== TASK TO CARRY OUT ==
Retype, with no pictures, each line from the one that holds "You are a computer-use" through the last line of the entries below, both included.

== SOURCE MATERIAL ==

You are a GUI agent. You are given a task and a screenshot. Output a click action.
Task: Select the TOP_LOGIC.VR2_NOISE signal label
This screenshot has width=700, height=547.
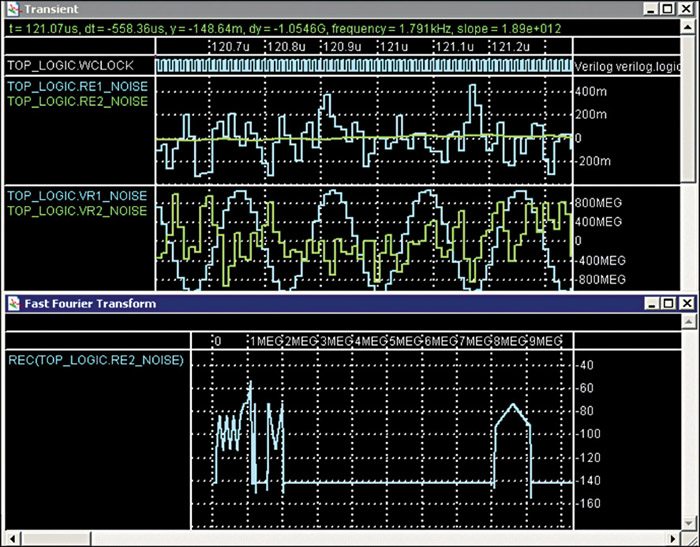coord(76,211)
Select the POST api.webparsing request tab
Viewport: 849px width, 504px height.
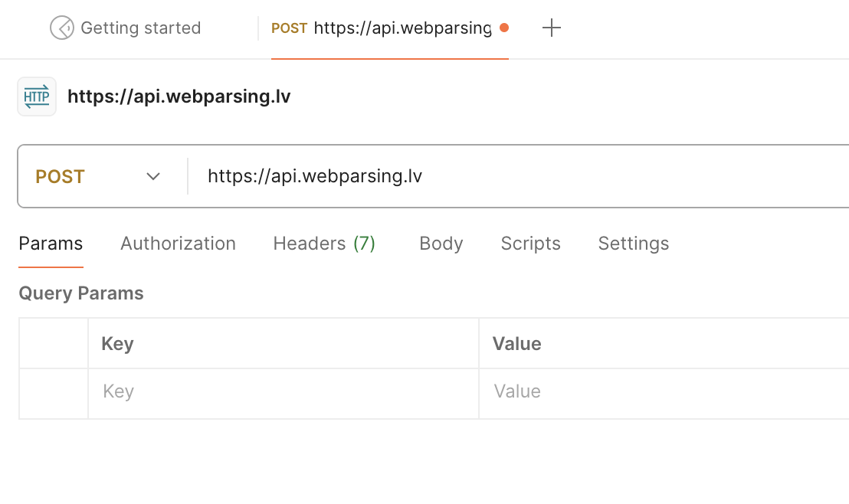(382, 28)
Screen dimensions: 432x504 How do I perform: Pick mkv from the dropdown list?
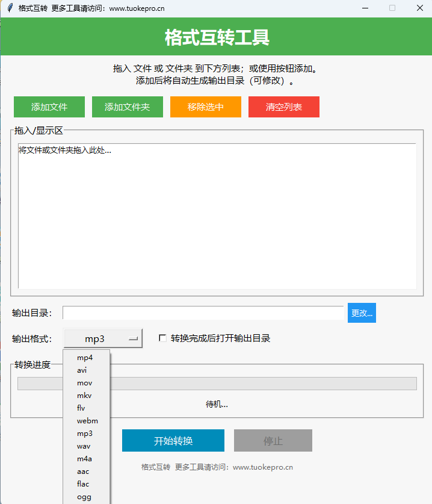point(84,396)

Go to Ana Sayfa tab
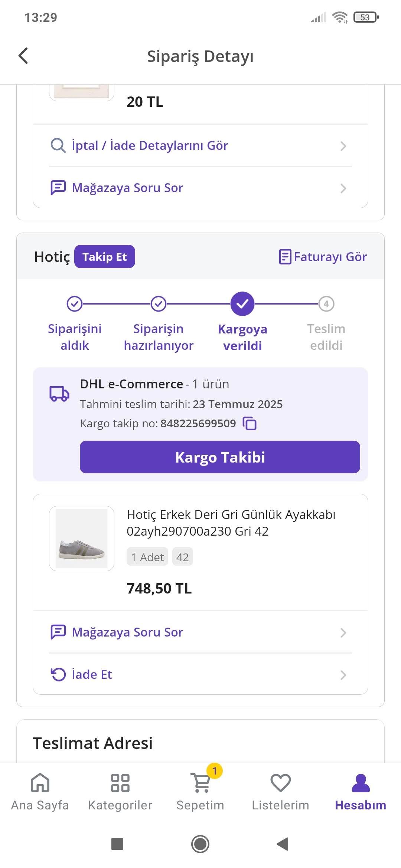point(40,792)
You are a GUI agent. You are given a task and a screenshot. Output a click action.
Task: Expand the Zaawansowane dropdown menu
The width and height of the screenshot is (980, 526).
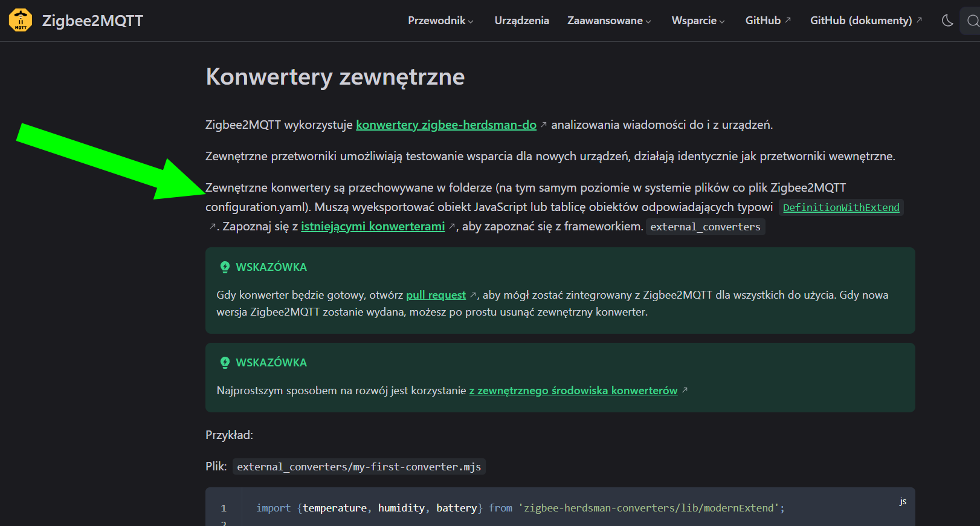point(609,21)
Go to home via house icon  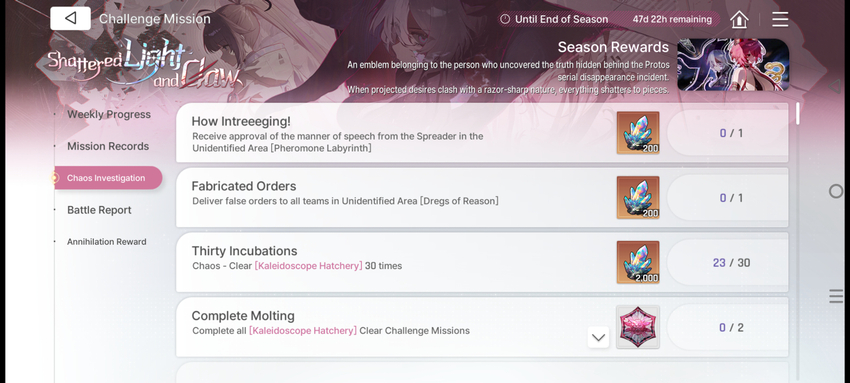tap(739, 20)
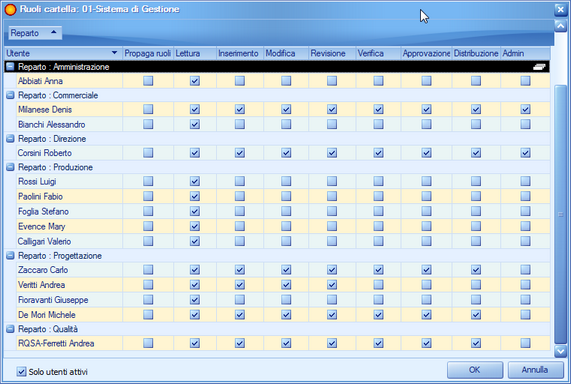Check Verifica for Veritti Andrea
Screen dimensions: 571x384
[x=378, y=285]
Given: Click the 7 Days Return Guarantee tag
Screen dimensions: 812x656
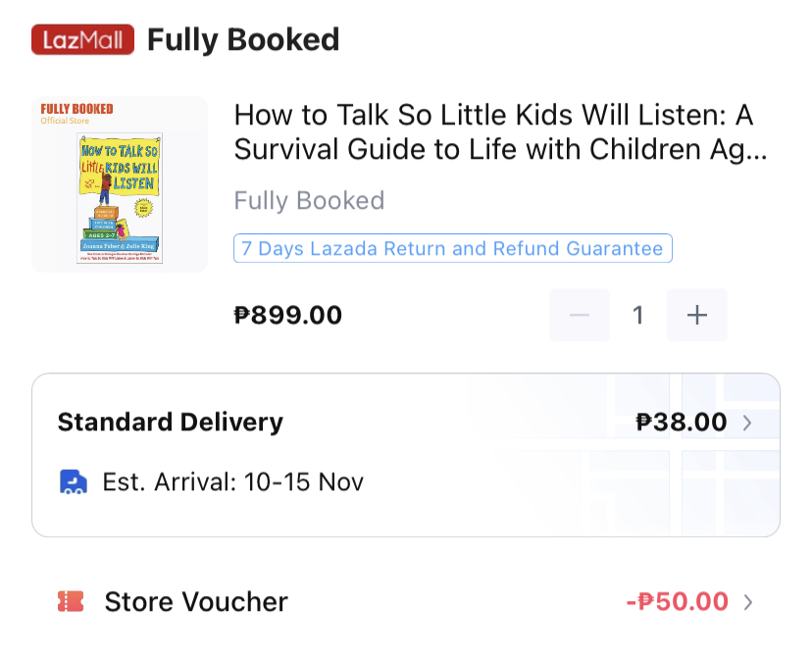Looking at the screenshot, I should 452,248.
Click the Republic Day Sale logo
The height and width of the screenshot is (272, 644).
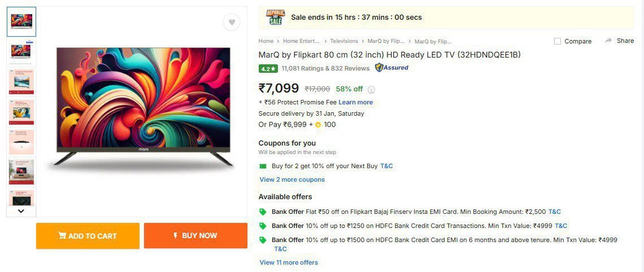pos(276,17)
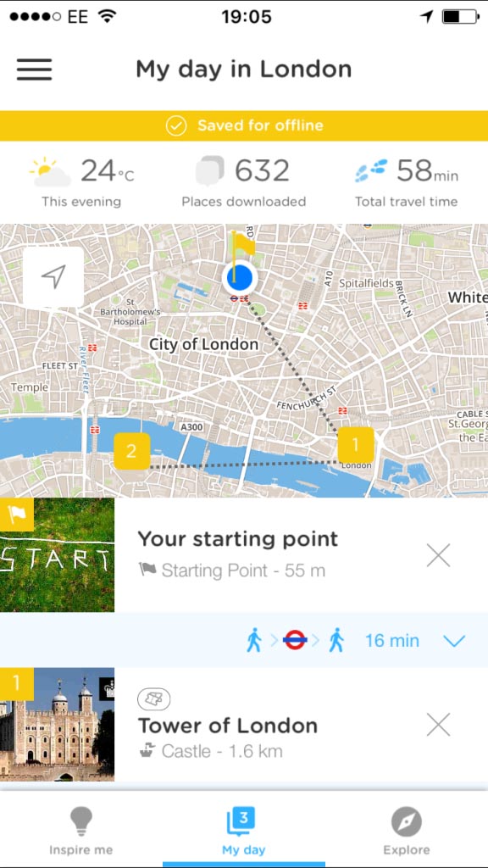Remove Your starting point from itinerary

click(x=439, y=555)
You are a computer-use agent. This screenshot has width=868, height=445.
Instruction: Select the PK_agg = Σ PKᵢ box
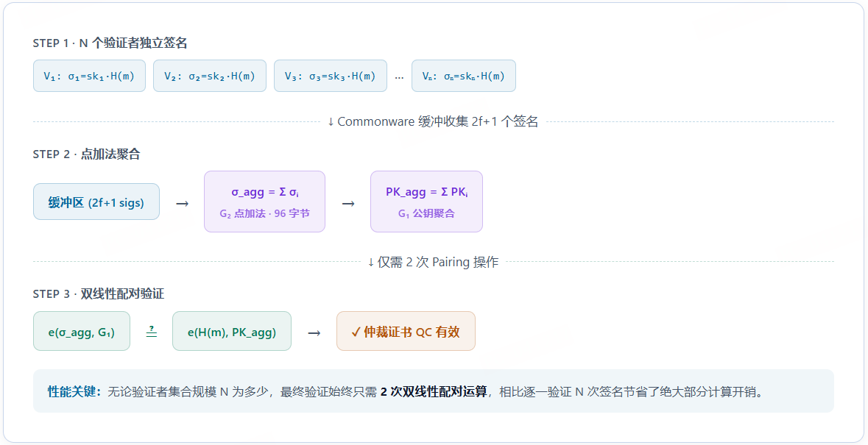(426, 202)
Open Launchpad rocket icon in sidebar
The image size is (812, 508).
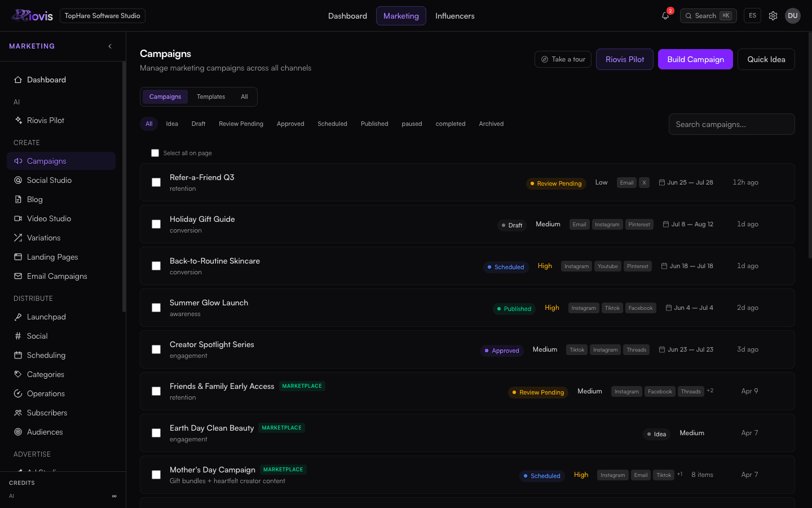pos(18,317)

== WRITTEN SOLUTION ==
You are a computer-use agent. This screenshot has width=868, height=445.
Instruction: Select the PK_agg = Σ PKᵢ box
(426, 202)
Open Launchpad rocket icon in sidebar
The image size is (812, 508).
pos(18,317)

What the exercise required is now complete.